**Entries provided:**
'''
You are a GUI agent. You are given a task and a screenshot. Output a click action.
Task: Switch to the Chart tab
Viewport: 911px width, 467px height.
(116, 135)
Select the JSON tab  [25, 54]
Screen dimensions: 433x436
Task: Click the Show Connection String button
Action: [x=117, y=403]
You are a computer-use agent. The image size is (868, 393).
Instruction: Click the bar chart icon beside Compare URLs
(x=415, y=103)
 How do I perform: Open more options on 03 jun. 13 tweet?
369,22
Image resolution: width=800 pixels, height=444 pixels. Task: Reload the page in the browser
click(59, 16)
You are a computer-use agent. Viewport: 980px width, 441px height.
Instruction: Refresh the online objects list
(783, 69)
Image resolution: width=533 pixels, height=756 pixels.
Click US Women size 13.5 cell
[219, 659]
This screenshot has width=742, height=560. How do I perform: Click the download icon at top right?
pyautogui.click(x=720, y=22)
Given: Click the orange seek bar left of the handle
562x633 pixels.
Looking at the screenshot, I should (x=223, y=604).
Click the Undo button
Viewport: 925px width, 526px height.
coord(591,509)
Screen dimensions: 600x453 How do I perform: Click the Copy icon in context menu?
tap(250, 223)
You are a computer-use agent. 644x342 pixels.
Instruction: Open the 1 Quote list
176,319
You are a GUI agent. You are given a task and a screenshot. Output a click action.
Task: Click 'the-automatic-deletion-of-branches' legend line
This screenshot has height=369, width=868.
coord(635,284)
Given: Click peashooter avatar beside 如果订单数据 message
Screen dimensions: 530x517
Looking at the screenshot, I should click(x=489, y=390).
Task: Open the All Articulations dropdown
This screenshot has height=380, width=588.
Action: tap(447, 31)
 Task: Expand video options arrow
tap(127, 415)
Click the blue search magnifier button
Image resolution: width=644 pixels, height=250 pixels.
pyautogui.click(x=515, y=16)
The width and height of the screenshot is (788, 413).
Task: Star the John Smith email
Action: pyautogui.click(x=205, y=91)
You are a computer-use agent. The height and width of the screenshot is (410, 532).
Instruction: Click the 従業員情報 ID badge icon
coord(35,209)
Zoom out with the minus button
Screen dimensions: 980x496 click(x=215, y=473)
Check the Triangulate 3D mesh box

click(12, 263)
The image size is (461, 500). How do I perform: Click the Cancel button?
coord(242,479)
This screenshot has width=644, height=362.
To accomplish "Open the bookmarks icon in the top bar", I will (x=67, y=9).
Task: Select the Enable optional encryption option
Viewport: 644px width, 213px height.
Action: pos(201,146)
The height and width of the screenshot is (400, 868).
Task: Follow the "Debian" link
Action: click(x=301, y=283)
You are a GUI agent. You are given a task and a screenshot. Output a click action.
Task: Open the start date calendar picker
'''
**Work item:** Write out every entry again so that each line matches the original exactly.

**Response to this task:**
You are a GUI agent. You are given a task and a screenshot. Output a click action.
Task: Switch to the Chart tab
Viewport: 911px width, 467px height.
(116, 135)
Select the JSON tab  [25, 54]
Screen dimensions: 433x436
Task: Click the Show Connection String button
Action: [x=117, y=403]
You are a computer-use agent. The image size is (868, 393).
Instruction: Click the bar chart icon beside Compare URLs
(x=415, y=103)
 How do I perform: Open more options on 03 jun. 13 tweet?
369,22
Image resolution: width=800 pixels, height=444 pixels. Task: Reload the page in the browser
click(59, 16)
You are a computer-use agent. Viewport: 980px width, 441px height.
Instruction: Refresh the online objects list
(783, 69)
Image resolution: width=533 pixels, height=756 pixels.
Click US Women size 13.5 cell
[219, 659]
This screenshot has width=742, height=560. How do I perform: Click the download icon at top right?
pyautogui.click(x=720, y=22)
Given: Click the orange seek bar left of the handle
562x633 pixels.
Looking at the screenshot, I should (x=223, y=604).
Click the Undo button
Viewport: 925px width, 526px height.
coord(591,509)
Screen dimensions: 600x453 How do I perform: Click the Copy icon in context menu?
tap(250, 223)
You are a computer-use agent. 644x342 pixels.
Instruction: Open the 1 Quote list
176,319
You are a GUI agent. You are given a task and a screenshot. Output a click action.
Task: Click 'the-automatic-deletion-of-branches' legend line
This screenshot has height=369, width=868.
coord(635,284)
Given: Click peashooter avatar beside 如果订单数据 message
Screen dimensions: 530x517
Looking at the screenshot, I should click(x=489, y=390).
Task: Open the All Articulations dropdown
This screenshot has height=380, width=588.
Action: tap(447, 31)
 Task: Expand video options arrow
tap(127, 415)
Click the blue search magnifier button
Image resolution: width=644 pixels, height=250 pixels.
pyautogui.click(x=515, y=16)
The width and height of the screenshot is (788, 413).
Task: Star the John Smith email
Action: pyautogui.click(x=205, y=91)
You are a computer-use agent. The height and width of the screenshot is (410, 532).
Instruction: Click the 従業員情報 ID badge icon
coord(35,209)
Zoom out with the minus button
Screen dimensions: 980x496 click(x=215, y=473)
Check the Triangulate 3D mesh box

click(12, 263)
The image size is (461, 500). How do I perform: Click the Cancel button?
coord(242,479)
This screenshot has width=644, height=362.
To accomplish "Open the bookmarks icon in the top bar", I will (x=67, y=9).
Task: Select the Enable optional encryption option
Viewport: 644px width, 213px height.
Action: pos(201,146)
The height and width of the screenshot is (400, 868).
Task: Follow the "Debian" link
Action: click(x=301, y=283)
You are a GUI agent. You are given a task and a screenshot. Output a click action.
Task: Open the start date calendar picker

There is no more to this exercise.